Chancengleichheit und die Förderung der Durchlässigkeit der sozialen Schichten in Deutschland waren ursprünglich die politischen Ziele des Bundesausbildungsförderungsgesetzes. Gesellschafts- und hochschulpolitische Veränderungen der Rahmenbedingungen für ein Studium haben in verschiedenen Phasen die Grundlagen für eine Studienfinanzierung durch Bafög-Leistungen verändert.

Vielseitige Voraussetzungen für die Studienförderung

In mehreren Stufen der Ausbildung können Interessenten das Bafög in Anspruch nehmen. Nach der Hochschulreform und der europäischen Angleichung des Studiensystems im Zuge der Bologna-Reform waren auch Anpassungen des Bafög-Systems an die neue Struktur des Hochschulstudiums notwendig. So stieg beispielsweise das Förderungshöchstalter und die Förderung von Auslandssemestern ist ebenfalls mittlerweile möglich. Weitere Änderungen der Förderungsbedingungen sind jederzeit denkbar.

Die Bafög-Förderung ist abhängig von der Höhe des Familien- oder Elterneinkommens. Dagegen werden andere Möglichkeiten der Studienfinanzierung erst ab einer bestimmten Höhe oder gar nicht angerechnet. So können das Kindergeld, Studienkredite, Begabtenförderungen und Stipendien zusätzlich in Anspruch genommen werden. Bei Zuverdiensten sind bestimmte Verdienstgrenzen zu beachten. In der Rückzahlungsphase kann für überdurchschnittliche Studienleistungen ein Teilerlass des Darlehensanteils in Anspruch genommen werden.

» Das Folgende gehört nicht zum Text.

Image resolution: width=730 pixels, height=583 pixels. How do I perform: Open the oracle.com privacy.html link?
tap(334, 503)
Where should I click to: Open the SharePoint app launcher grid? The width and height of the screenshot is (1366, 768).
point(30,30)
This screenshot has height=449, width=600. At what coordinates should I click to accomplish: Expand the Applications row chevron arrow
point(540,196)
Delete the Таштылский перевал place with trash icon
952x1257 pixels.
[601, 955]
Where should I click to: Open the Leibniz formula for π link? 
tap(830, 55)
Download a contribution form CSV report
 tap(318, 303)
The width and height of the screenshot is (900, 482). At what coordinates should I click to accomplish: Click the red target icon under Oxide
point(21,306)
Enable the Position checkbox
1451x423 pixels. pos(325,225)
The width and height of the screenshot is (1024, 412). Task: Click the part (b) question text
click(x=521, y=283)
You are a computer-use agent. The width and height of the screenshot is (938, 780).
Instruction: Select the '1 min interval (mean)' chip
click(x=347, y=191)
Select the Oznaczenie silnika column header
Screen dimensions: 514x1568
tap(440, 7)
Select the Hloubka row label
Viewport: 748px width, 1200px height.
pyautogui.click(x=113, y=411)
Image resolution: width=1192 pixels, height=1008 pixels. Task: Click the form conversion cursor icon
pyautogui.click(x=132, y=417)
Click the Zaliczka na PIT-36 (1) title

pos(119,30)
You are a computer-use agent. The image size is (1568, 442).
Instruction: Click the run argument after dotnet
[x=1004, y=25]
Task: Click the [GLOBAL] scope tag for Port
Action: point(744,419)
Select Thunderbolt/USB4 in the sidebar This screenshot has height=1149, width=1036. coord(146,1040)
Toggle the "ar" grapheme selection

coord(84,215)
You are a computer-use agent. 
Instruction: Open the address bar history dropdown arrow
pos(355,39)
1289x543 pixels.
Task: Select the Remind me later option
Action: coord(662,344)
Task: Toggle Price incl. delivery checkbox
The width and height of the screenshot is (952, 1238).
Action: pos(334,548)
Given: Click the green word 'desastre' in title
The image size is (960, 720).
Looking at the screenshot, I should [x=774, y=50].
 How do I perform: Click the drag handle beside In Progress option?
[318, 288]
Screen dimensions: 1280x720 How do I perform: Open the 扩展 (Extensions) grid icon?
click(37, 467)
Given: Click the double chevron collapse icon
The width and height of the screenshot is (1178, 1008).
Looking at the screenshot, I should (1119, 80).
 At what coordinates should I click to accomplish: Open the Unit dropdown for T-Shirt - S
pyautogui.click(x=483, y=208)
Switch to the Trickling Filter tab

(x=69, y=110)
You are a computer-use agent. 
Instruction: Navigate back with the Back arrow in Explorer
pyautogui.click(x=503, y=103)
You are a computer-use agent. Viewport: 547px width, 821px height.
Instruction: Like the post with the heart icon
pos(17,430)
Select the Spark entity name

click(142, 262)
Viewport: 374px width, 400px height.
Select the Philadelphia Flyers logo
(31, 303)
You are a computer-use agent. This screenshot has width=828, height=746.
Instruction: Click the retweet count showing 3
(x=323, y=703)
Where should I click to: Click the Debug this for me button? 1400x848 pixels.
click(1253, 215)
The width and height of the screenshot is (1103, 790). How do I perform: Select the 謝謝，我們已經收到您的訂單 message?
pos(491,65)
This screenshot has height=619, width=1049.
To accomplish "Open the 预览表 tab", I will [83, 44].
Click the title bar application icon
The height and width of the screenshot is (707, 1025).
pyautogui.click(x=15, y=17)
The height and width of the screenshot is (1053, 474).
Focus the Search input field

Bedarfsorientierung der Bafög-Leistungen

Auch wenn die Zeiten eines Volldarlehens gegenwärtig vorbei sind, bedeutet das Bafög durch den maximal 50-prozentigen Anteil eines zinslos rückzahlbaren Darlehens einen Start ins Berufsleben mit Verbindlichkeiten. Die jeweilige Schuldenhöhe ist abhängig von der Dauer der Bafög-Förderung (maximal die Regelstudienzeit des gewählten Studiengangs) und der Höhe des errechneten Bedarfs, der sich aus der Finanzierungslücke zwischen Eltern- beziehungsweise Familieneinkommen und der Höchstförderung ergibt. Bei negativen Veränderungen dieser Berechnungsgrundlage müssen Sie von sich aus einen Antrag auf Aktualisierung der Berechnung stellen.

Zum studiennotwendigen Bedarf zählen der Lebensunterhalt, die Krankenversicherung und die Unterkunft. Zum eigenen Haushalt gehörende Kinder werden mit einem Bafög-Zuschlag berücksichtigt. Sofern der ermittelte Bedarf die tatsächlichen Kosten unterschreitet, ist unter bestimmten Voraussetzungen eine Aufstockung nach dem Sozialgesetzbuch möglich. Eigene Verdienste zur Deckung des realen Bedarfs werden unterhalb einer Freigrenze von 400 Euro nicht angerechnet, Beträge darüber führen zu einer anteiligen Bafög-Kürzung. Wegen der nicht unkomplizierten Definition der Berechnungsgrundlagen lohnt sich im Zweifelsfall der Weg in die Beratungsstelle des Studentenwerks oder des zuständigen AStA.